A Python class like the Unix tee command


By Vasudev Ram


Tee image attribution

Hi readers,

A few days ago, while doing some work with Python and Unix (which I do a lot of), I got the idea of trying to implement something like the Unix tee command, but within Python code - i.e., not as a Python program but as a small Python class that Python programmers could use to get tee-like functionality in their code.

Today I wrote the class and a test program and tried it out. Here is the code, in file tee.py:
# tee.py
# Purpose: A Python class with a write() method which, when 
# used instead of print() or sys.stdout.write(), for writing 
# output, will cause output to go to both sys.stdout and 
# the filename passed to the class's constructor. The output 
# file is called the teefile in the below comments and code.

# The idea is to do something roughly like the Unix tee command, 
# but from within Python code, using this class in your program.

## DESCRIPTION OF THE TASK
In the post about a Python class like the Unix tee command, what name do the code comments give the output file?

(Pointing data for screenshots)
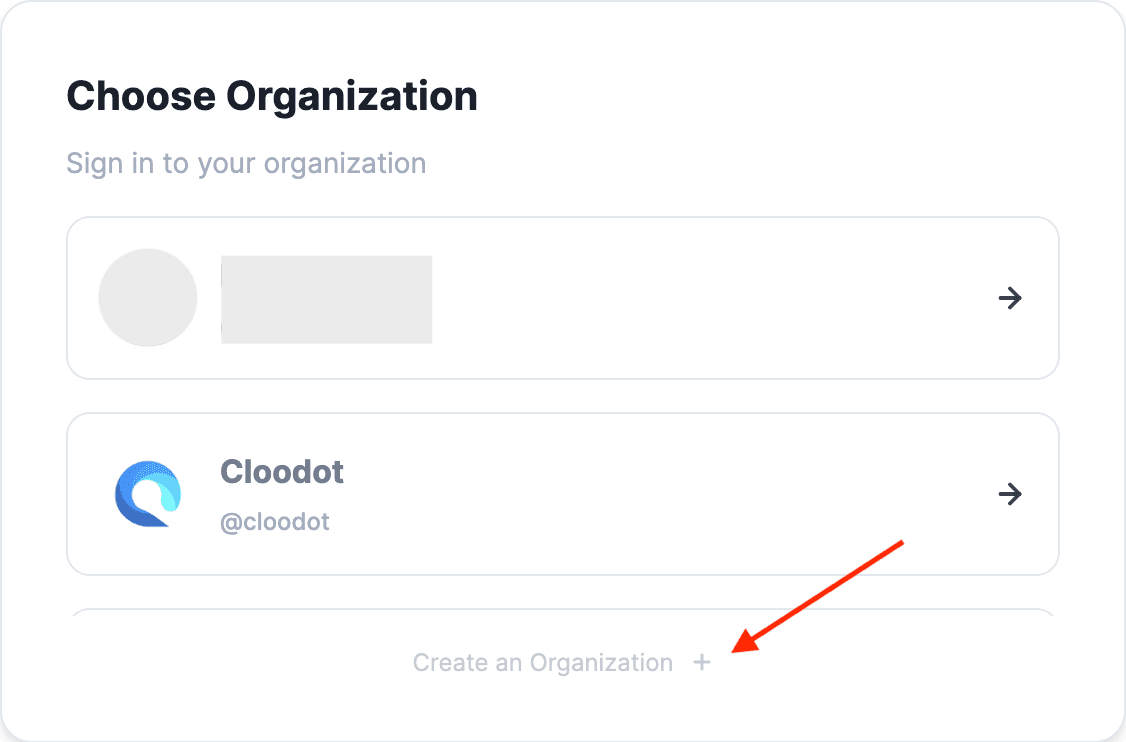
Task: Select the @cloodot handle text
Action: [x=276, y=521]
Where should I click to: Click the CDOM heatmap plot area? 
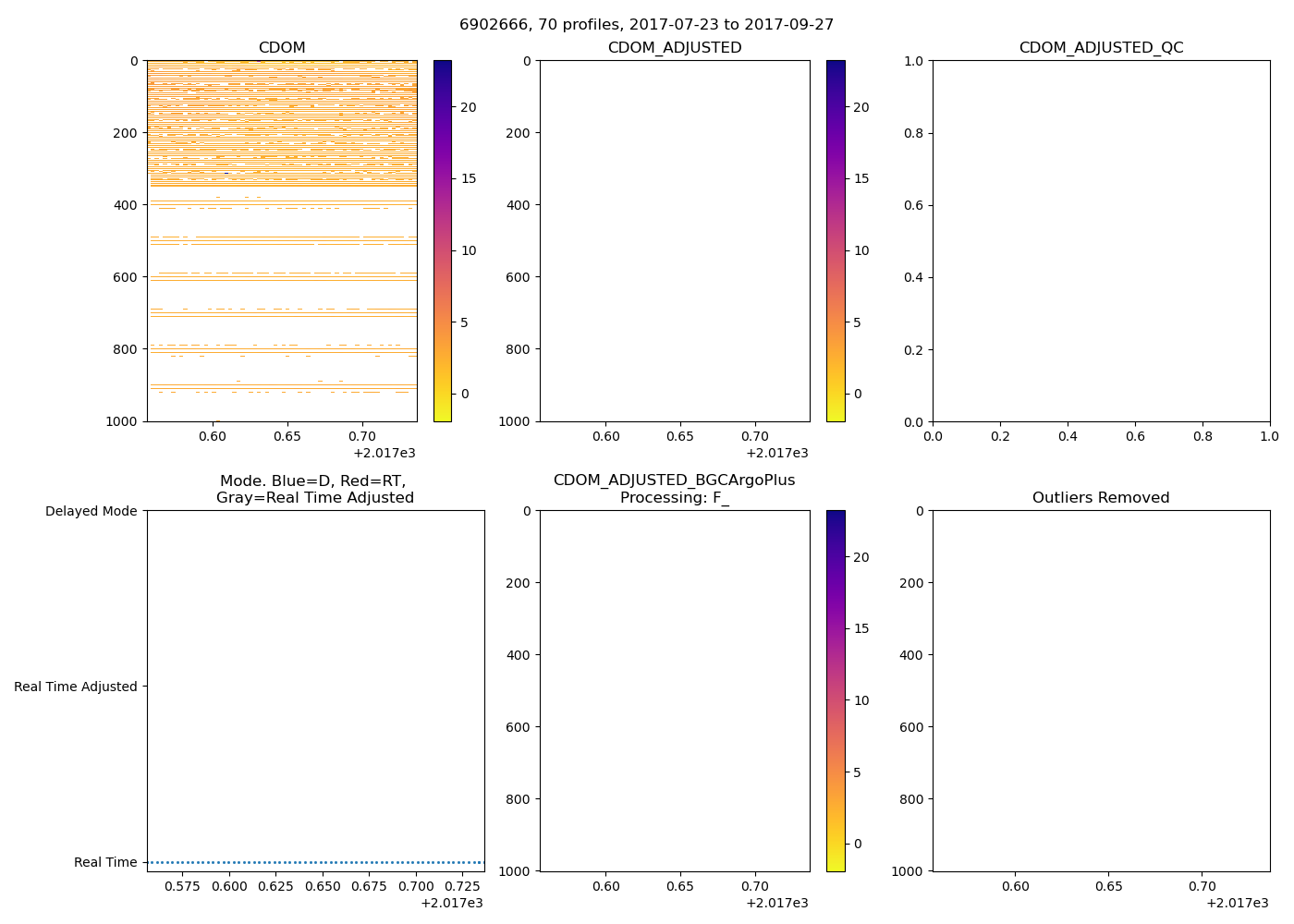coord(282,240)
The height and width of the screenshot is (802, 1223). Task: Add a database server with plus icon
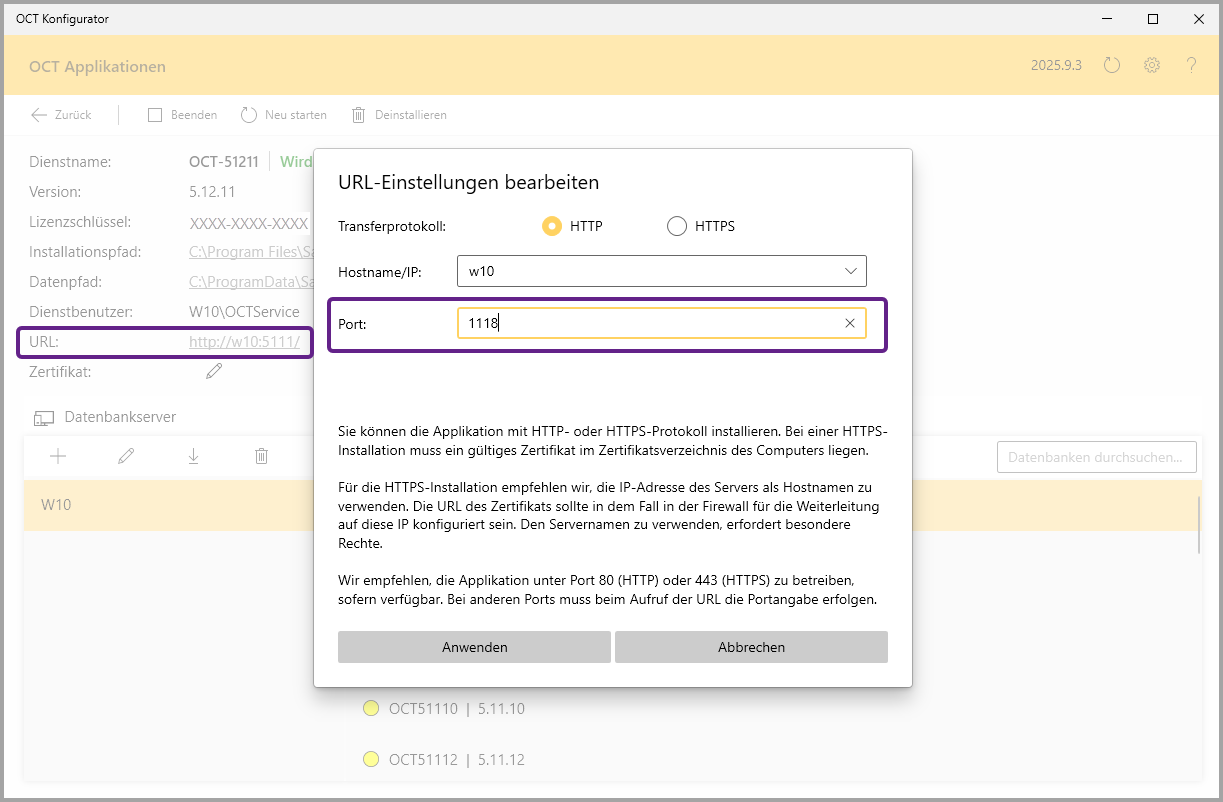pos(58,456)
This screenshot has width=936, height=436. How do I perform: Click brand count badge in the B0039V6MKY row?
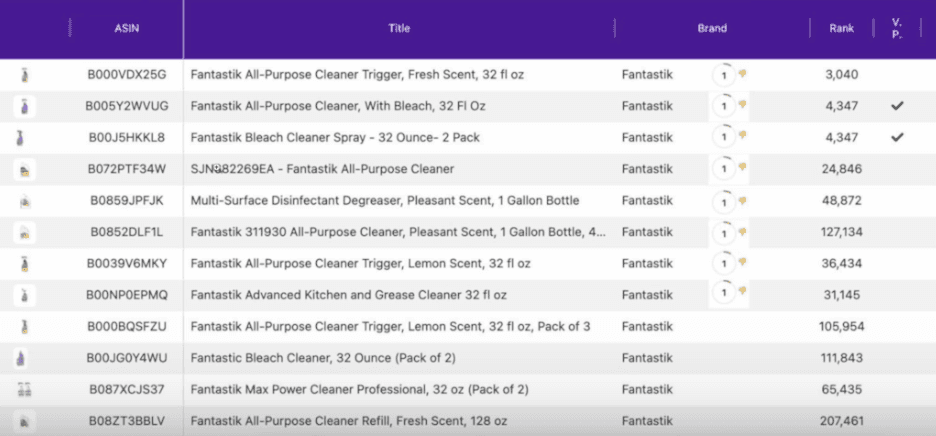tap(722, 264)
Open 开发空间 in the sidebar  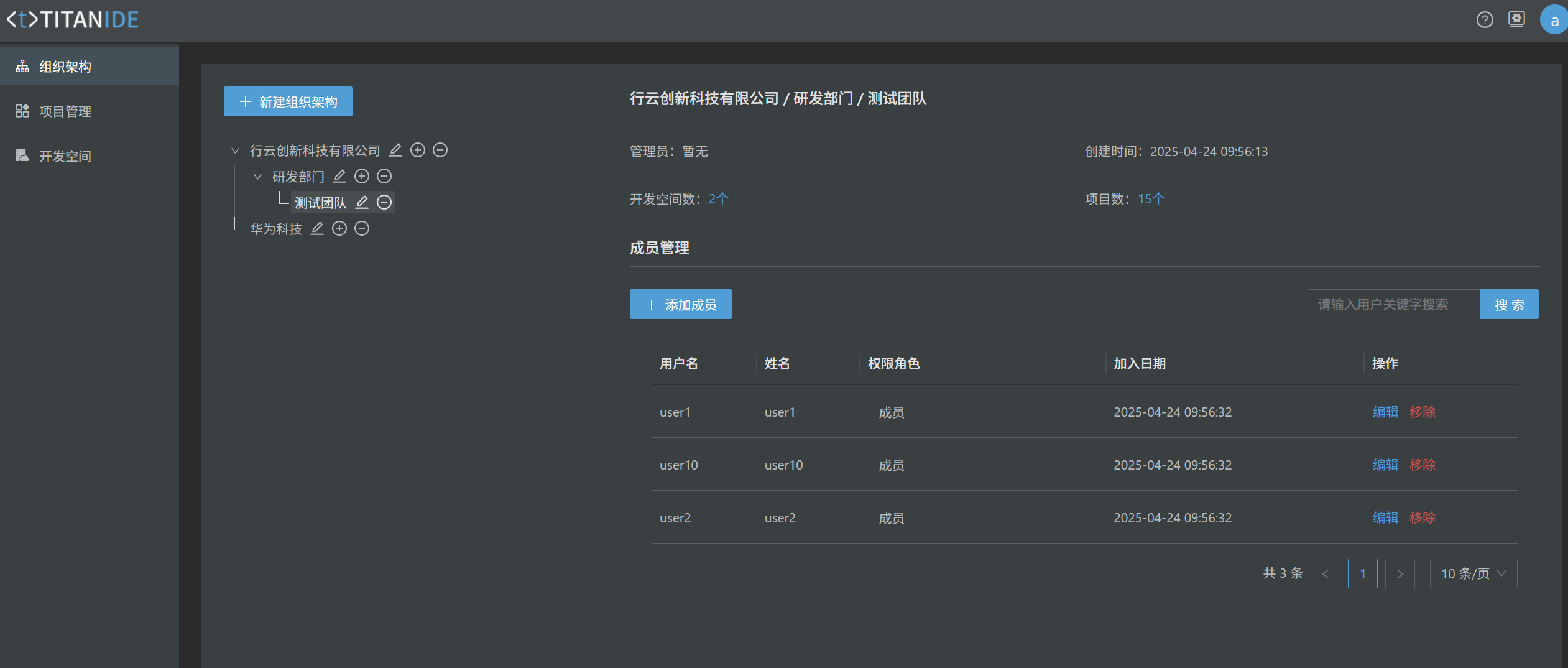[65, 156]
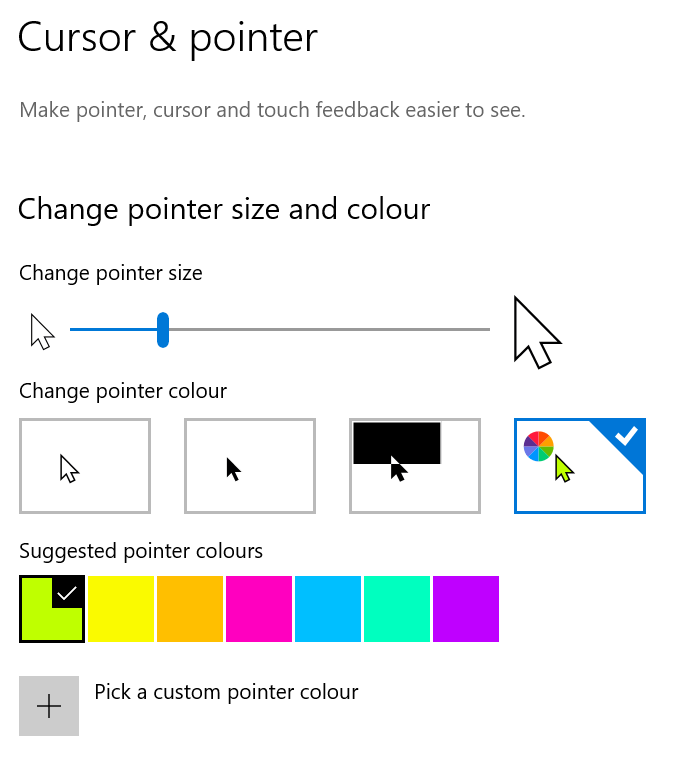Screen dimensions: 677x759
Task: Select the orange pointer colour swatch
Action: (190, 609)
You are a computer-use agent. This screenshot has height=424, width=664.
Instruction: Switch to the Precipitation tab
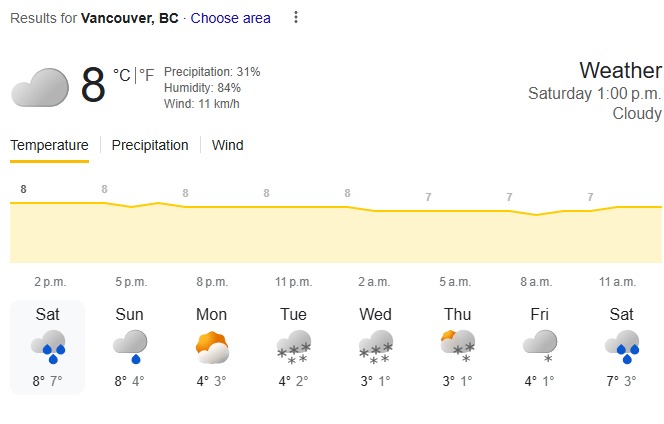pyautogui.click(x=150, y=145)
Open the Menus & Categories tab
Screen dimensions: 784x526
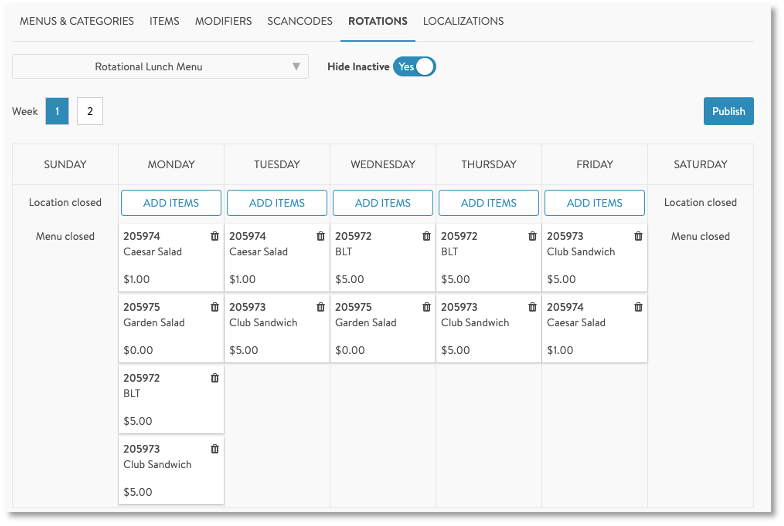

## OUTPUT OF THE TASK
The teefile.